**Work instruction**.
Using the entries that follow, give only the number of lines with the word "toolbar" in them.
--------------------
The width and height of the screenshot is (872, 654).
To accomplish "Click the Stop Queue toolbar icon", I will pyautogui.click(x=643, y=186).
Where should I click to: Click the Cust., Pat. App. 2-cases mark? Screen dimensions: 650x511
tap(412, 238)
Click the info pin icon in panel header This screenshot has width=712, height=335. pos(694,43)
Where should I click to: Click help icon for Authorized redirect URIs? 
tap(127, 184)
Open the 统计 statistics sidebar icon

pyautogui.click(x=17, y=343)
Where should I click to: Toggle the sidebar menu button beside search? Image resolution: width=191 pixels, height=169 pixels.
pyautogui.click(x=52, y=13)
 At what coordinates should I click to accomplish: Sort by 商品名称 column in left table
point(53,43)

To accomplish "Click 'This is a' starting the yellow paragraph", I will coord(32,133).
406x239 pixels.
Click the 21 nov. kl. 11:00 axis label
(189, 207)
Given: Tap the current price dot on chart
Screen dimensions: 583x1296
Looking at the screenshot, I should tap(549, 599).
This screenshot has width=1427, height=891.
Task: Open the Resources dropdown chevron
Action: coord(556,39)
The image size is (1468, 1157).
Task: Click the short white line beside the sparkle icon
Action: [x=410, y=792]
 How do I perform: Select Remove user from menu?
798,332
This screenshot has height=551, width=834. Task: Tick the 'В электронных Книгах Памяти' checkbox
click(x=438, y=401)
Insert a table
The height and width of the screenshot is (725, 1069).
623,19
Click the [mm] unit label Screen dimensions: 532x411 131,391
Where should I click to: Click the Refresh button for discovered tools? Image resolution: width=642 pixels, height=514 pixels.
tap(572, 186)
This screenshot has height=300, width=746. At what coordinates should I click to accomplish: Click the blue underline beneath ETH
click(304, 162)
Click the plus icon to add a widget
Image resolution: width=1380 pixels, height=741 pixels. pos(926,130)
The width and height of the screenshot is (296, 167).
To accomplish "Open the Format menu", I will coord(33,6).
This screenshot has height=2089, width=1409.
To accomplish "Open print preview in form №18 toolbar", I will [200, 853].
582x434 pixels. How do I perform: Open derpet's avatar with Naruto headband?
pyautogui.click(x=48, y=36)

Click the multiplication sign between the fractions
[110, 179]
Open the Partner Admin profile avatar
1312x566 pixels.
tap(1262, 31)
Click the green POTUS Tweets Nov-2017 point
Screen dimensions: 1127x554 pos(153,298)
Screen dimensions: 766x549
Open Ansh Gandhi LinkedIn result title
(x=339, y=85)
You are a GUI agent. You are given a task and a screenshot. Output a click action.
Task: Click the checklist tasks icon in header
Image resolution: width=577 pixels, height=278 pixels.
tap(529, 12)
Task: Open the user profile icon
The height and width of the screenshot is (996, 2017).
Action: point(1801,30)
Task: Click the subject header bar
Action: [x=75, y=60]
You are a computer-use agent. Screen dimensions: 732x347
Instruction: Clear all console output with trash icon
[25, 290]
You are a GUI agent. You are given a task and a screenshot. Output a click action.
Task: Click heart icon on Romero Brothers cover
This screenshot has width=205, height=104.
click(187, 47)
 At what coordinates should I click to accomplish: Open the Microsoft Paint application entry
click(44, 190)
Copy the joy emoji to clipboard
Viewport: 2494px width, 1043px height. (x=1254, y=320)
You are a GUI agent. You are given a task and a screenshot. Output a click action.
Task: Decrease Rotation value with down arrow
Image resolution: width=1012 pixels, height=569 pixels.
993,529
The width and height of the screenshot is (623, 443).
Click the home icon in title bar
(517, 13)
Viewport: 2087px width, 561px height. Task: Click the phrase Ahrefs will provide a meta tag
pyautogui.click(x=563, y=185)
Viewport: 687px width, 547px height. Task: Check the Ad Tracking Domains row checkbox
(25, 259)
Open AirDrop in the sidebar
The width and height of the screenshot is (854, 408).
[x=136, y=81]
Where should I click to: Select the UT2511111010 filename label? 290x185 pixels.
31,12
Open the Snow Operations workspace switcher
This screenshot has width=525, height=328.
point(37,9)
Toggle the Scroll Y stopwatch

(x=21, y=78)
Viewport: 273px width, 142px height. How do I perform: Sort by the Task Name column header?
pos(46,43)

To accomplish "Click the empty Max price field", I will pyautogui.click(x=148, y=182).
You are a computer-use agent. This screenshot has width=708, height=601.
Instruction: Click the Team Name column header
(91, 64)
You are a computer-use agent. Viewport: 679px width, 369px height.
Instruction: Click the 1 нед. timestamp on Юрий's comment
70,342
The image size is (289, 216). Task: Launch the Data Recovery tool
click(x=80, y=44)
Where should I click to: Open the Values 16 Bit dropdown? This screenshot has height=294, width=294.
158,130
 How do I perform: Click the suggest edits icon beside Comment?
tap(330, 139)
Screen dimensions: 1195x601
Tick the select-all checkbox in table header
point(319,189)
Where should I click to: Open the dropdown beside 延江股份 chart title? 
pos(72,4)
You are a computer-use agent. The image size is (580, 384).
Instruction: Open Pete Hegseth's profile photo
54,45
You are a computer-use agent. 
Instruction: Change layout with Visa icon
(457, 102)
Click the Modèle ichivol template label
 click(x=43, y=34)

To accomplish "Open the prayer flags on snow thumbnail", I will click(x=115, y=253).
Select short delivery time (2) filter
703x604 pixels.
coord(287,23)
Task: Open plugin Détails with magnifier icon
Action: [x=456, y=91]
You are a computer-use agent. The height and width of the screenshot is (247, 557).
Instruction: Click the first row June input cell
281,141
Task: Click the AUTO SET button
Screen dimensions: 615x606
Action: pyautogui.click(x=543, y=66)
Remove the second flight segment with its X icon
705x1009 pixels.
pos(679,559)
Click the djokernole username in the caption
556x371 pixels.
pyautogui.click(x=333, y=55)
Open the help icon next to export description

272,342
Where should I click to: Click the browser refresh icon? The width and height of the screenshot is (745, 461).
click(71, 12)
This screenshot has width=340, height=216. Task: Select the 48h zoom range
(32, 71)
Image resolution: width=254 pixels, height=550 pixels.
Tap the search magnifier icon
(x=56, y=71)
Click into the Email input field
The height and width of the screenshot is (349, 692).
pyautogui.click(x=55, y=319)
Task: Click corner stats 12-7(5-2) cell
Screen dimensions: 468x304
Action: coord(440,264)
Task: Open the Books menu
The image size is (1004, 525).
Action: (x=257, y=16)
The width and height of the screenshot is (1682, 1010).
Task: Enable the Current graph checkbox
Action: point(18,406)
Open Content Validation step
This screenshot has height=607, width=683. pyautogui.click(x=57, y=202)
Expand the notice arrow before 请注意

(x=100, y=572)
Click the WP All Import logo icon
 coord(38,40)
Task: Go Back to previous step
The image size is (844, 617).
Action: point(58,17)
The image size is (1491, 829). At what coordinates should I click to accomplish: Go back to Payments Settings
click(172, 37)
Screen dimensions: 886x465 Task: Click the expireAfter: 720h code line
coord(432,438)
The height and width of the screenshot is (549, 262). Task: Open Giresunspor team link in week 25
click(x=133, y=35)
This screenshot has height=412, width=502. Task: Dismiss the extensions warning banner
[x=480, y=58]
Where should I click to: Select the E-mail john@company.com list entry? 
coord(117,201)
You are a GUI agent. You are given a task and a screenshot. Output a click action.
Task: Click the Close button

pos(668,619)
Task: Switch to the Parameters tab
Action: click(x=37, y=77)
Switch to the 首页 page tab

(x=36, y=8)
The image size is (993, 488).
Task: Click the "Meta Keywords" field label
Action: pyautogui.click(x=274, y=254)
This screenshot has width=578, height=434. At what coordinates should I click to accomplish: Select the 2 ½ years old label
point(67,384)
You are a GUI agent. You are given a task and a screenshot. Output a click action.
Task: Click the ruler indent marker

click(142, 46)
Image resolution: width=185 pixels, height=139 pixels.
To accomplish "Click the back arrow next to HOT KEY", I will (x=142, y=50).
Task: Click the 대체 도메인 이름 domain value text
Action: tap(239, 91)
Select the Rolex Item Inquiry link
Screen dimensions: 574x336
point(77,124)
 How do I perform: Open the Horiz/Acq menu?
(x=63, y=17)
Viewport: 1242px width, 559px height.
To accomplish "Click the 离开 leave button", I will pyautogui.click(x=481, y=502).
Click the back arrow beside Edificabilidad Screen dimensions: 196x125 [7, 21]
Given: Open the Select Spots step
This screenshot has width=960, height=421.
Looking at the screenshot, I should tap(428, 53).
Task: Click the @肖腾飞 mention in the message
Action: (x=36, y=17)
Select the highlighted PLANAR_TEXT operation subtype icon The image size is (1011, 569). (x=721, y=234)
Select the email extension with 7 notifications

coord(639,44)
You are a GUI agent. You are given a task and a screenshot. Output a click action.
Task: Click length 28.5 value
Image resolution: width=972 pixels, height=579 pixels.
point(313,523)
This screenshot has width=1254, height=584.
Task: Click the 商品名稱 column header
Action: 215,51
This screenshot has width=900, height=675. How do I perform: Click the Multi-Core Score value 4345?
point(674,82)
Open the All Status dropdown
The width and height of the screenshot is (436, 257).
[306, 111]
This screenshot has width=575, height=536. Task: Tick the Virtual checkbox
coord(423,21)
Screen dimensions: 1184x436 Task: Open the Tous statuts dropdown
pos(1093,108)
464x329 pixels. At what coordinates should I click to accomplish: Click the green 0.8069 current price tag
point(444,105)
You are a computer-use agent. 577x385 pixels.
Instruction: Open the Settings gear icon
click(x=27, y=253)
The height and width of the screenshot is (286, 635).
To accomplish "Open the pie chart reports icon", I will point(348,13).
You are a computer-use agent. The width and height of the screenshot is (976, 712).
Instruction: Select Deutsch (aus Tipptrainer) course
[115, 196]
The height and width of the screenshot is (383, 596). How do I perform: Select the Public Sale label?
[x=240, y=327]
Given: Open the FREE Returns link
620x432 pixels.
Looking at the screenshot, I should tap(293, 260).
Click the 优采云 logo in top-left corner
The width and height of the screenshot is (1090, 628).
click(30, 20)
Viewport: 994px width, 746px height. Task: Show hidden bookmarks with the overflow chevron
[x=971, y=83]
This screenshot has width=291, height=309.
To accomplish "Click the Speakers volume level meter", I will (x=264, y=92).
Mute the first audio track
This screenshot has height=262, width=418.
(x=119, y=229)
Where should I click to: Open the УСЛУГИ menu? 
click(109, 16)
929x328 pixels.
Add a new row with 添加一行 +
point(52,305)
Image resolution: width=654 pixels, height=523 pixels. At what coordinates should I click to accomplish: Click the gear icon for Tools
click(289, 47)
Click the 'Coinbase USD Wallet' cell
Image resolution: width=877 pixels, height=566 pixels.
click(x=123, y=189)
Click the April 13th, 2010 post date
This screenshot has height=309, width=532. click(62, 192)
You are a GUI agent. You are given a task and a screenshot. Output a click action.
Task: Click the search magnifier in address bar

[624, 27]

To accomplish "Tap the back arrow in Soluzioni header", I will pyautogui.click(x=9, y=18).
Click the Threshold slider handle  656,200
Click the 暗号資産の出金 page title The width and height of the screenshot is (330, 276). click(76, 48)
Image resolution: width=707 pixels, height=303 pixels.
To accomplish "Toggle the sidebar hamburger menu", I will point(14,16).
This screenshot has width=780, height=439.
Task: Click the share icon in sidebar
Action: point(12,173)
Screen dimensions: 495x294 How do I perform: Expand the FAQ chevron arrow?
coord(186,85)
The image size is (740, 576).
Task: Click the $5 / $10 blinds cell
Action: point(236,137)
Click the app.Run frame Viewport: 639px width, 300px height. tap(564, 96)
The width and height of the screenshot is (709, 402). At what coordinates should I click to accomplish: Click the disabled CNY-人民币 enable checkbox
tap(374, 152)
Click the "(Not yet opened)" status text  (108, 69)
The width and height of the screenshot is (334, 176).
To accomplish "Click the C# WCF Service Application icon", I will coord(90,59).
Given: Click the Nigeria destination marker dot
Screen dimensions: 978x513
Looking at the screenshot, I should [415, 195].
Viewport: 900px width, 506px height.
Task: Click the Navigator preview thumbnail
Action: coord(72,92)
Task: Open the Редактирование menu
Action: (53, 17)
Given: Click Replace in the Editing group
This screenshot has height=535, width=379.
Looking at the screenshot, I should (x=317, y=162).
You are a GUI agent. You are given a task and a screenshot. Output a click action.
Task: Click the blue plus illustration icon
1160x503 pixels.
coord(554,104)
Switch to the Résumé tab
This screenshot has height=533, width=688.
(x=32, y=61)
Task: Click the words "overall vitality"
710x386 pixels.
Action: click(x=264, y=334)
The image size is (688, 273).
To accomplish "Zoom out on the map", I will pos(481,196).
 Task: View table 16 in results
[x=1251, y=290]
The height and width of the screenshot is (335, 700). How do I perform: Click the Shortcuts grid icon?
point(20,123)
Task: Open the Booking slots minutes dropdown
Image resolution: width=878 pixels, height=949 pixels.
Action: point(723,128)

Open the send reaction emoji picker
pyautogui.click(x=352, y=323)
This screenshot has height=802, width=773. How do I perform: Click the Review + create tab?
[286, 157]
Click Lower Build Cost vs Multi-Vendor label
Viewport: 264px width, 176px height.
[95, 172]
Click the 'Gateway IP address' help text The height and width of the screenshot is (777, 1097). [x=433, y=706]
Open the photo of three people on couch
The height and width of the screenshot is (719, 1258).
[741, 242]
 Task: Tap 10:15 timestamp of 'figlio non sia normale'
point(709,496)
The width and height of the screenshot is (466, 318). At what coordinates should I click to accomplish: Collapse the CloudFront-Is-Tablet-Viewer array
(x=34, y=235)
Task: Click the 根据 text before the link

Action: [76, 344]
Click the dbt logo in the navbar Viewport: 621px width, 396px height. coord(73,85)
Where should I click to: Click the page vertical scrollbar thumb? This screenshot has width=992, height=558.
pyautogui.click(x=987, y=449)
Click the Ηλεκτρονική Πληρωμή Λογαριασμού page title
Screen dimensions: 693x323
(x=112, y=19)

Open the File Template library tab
--------------------
**Final answer**.
2